Ich bin auf der Suche nach Euch!!!

Ich bin Mario , 30 Jahre jung und komme aus Esslingen und will nächstes Jahr unbedingt einen Alpencross mit Hardtail hinbekommen!!

Würde mich freuen, hier jemanden zu finden!
Zeitlich habe ich mir 7-9 Tage vorgestellt.
Strecke fände ich beispielsweise Heckmair-Route sehr interessant!

Meldet Euch!

Gruß

Mario


----------



## tiroler1973 (13. Dezember 2010)

Trader Mario schrieb:


> Strecke fände ich beispielsweise Heckmair-Route sehr interessant!

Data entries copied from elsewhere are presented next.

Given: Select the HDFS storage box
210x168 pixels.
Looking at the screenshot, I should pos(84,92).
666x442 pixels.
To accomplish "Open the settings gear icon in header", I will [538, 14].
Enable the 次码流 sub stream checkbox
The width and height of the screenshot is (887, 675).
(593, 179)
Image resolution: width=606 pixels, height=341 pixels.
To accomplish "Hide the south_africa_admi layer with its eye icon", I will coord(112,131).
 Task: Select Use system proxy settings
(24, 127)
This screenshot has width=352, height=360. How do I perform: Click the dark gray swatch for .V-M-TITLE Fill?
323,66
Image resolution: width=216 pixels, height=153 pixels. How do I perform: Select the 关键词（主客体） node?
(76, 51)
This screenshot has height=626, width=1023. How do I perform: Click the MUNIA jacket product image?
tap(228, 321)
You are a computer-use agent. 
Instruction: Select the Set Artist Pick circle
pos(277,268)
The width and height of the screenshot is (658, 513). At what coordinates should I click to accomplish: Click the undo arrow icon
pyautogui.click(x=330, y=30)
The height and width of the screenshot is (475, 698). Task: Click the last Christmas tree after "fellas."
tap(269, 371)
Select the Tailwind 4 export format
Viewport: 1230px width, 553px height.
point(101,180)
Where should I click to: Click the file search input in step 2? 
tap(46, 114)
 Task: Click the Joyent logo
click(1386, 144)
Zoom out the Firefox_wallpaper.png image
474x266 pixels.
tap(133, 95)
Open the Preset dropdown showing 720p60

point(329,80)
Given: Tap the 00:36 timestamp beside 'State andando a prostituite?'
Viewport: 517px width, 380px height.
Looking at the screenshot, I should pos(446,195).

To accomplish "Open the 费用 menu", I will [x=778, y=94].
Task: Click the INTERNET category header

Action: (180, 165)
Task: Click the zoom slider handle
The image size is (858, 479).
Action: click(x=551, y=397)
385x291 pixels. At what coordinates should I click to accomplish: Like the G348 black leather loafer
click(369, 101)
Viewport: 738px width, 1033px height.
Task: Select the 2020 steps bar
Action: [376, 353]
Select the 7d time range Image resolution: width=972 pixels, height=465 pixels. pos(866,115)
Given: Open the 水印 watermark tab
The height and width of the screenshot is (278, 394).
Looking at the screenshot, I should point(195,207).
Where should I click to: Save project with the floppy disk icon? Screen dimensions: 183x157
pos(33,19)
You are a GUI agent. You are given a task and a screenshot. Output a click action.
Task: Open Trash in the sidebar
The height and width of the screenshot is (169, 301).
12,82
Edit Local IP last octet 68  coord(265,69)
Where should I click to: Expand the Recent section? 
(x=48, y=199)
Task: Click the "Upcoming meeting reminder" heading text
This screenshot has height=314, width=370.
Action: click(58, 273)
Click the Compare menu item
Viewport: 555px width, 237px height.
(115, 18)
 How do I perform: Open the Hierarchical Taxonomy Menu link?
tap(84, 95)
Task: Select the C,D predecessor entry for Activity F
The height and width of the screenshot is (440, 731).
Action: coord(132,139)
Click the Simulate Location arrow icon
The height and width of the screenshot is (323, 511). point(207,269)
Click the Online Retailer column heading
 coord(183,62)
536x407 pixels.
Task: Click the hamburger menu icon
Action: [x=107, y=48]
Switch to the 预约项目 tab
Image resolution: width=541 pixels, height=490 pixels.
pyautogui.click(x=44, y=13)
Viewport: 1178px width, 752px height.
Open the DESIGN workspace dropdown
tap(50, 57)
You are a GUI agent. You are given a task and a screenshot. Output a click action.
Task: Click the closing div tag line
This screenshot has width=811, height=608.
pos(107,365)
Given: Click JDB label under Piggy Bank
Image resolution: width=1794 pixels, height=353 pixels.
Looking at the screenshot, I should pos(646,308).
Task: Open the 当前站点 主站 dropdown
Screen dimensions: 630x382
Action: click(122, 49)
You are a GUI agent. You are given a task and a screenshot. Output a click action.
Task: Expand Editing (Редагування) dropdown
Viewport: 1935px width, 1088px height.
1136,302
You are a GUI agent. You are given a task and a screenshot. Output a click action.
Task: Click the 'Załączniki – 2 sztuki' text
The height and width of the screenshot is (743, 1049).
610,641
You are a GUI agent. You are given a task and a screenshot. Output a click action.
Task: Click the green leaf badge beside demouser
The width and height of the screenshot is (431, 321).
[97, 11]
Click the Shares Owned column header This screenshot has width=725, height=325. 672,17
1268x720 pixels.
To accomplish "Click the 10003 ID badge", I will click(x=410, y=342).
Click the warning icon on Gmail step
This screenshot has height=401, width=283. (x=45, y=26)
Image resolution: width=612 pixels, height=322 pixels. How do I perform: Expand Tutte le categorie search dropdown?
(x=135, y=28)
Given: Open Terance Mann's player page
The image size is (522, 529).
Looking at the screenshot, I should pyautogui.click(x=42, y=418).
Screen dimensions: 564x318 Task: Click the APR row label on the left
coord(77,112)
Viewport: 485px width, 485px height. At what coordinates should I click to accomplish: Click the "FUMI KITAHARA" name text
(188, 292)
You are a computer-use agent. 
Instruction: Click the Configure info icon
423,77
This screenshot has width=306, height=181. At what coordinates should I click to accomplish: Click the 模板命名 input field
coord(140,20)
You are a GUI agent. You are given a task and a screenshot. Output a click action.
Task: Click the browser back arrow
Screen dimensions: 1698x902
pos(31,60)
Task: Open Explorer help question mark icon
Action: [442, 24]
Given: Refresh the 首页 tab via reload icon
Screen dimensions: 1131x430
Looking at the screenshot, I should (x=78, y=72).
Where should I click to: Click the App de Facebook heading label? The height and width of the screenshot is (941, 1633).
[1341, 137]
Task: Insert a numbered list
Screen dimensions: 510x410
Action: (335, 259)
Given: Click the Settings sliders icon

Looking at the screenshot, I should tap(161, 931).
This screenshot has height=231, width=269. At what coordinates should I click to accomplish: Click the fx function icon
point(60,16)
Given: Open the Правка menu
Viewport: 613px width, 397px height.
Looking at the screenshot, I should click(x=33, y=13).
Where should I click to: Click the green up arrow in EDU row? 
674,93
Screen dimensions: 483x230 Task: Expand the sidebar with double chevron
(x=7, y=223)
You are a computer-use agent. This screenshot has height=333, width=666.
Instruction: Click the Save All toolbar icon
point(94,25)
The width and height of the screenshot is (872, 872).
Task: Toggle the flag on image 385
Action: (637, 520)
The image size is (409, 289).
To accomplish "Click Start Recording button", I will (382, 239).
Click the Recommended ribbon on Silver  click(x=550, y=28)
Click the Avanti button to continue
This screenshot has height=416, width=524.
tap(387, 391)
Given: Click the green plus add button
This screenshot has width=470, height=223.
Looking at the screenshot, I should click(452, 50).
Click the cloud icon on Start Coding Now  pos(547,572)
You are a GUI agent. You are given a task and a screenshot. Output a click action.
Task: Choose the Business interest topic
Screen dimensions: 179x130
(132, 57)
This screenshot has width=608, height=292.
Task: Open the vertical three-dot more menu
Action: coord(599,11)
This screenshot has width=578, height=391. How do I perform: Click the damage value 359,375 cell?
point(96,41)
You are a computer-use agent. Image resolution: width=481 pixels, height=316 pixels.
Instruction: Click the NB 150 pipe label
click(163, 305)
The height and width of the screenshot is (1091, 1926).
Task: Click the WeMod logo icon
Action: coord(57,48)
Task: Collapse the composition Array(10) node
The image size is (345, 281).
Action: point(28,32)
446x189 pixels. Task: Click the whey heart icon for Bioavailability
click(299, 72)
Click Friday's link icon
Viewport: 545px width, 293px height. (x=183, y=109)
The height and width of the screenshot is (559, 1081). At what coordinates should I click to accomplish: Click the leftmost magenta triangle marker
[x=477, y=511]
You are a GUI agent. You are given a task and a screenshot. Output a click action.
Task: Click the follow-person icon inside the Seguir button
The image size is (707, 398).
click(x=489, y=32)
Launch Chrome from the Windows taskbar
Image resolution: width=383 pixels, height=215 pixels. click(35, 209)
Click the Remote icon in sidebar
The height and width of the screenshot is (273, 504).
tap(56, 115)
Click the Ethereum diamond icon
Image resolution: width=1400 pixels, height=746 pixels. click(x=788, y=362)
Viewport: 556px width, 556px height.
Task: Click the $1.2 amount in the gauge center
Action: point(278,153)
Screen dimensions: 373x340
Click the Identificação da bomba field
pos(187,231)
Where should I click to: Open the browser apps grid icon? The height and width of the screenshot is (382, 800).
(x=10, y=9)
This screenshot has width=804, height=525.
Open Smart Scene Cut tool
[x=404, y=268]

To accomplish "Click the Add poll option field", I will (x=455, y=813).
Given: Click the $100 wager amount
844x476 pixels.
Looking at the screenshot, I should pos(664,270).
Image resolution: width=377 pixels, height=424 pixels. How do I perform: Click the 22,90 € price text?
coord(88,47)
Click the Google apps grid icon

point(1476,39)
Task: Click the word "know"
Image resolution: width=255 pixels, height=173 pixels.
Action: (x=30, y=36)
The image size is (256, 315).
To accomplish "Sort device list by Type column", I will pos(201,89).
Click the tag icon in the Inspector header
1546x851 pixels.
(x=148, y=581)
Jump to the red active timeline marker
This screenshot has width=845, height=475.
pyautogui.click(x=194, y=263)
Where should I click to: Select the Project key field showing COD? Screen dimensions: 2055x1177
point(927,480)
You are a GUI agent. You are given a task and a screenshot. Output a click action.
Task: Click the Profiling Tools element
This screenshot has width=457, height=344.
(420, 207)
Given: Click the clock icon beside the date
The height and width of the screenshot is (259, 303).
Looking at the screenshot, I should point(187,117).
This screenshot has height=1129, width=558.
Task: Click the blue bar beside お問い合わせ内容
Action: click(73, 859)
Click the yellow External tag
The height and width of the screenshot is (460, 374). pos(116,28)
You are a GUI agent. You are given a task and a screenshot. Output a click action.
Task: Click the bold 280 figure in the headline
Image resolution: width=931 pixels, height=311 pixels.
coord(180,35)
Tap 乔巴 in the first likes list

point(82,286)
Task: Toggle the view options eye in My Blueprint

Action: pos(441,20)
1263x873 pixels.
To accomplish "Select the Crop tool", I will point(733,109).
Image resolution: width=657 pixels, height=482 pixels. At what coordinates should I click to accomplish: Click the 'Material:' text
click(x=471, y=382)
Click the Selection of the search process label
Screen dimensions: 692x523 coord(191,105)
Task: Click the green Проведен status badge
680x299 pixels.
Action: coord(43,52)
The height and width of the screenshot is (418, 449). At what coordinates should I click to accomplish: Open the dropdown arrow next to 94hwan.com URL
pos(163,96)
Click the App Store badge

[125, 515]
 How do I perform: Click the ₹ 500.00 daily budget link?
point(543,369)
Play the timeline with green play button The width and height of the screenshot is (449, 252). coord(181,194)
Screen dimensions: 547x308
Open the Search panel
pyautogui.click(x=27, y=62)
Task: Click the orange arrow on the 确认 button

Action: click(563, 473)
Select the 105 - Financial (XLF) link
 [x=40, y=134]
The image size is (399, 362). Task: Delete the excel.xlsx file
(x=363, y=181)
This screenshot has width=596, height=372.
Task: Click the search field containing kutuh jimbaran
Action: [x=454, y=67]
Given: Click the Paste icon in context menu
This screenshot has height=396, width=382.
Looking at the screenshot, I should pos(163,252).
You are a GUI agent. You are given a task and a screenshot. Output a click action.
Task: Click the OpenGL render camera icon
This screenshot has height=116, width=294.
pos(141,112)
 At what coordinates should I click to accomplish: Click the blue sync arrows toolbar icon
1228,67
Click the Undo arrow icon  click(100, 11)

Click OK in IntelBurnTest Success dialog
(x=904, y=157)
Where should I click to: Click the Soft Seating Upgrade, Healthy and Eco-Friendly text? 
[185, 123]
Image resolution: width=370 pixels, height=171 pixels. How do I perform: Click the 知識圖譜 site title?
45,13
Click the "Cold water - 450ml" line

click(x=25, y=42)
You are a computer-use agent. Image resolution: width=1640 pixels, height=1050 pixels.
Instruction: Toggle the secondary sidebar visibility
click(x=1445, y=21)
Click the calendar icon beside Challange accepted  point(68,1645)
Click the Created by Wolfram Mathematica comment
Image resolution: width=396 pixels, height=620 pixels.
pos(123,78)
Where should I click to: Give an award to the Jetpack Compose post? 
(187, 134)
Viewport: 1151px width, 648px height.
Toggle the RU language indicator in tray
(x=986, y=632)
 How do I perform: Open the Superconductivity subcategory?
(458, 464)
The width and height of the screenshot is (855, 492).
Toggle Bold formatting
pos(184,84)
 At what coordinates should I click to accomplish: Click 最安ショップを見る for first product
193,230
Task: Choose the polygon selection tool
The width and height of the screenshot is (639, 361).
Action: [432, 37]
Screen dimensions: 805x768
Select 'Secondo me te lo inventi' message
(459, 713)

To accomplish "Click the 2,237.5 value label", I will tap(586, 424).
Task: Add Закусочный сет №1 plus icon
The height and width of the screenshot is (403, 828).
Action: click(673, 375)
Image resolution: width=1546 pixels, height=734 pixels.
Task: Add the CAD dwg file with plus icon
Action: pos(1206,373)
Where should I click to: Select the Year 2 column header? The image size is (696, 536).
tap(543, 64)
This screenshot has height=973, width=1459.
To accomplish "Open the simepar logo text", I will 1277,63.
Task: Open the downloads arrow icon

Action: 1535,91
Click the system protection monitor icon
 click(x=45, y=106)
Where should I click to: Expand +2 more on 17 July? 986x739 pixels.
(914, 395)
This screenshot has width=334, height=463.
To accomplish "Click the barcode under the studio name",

Lass dir geraten sein, dass der erste AX nicht unbedingt der vom Heckmair sein sollte, weil man das Radl recht viel durch die Botanik trägt. Vielleicht kannst dich an einer anderen erfreuen.


----------



## MTB-News.de




----------



## agadir (13. Dezember 2010)

Trader Mario schrieb:


> Hallo Leute,
> Strecke fände ich beispielsweise Heckmair-Route sehr interessant!
> Meldet Euch!
> Gruß
> Mario



Hi Mario,
bin heuer mit 2 Freunden die Albrechtroute gefahren und suche noch Anschluss für 2011, da die beiden Jungs nächstes Jahr unabkömmlich sind. Heckmair hatte ich auch schon mal im Sinn, aber das scheint eher was für Wanderer zu sein.
Im Moment schwebt mir so was vor: 
http://transalp.info/2005/explorer/index.php

Ciao
Stephan


----------



## Trader Mario (18. Dezember 2010)

Hey Stephan,

irgendwie klang die Routen-Beschreibung von Achim Zahn in seinem Buch gar nicht so extrem, aber gut... ich lass mich gerne zu anderen Überlegungen umstimmen! ;-)

Das was Du geplant hast, klingt auch ziemlich interessant!
Wann hast Du vor die Tour zu fahren?
Ich bin zeitlich ziemlich eng geplant...
Ich hab die KW 32, 33 oder 38 Zeit!

Wäre gut, wenn wir 3 oder 4 Leutchen zusammen bekommen!
Ich muss gleich mal bei nem Kumpel nachhorchen!

Gruß
Mario


----------



## oleschool (21. Dezember 2010)

hallo mario,

die heckmeier route ist wie die kollegen oben schon gepostet haben mit knackigen tragepassagen gespickt, die mehr mit bergwandern mit fahrrad zu tun haben - so beschreibt der meister auch seine tour.
als alpeneinsteiger nur bedingt zu empfehlen - weiß von was ich rede - war auch mein alpen x einstieg.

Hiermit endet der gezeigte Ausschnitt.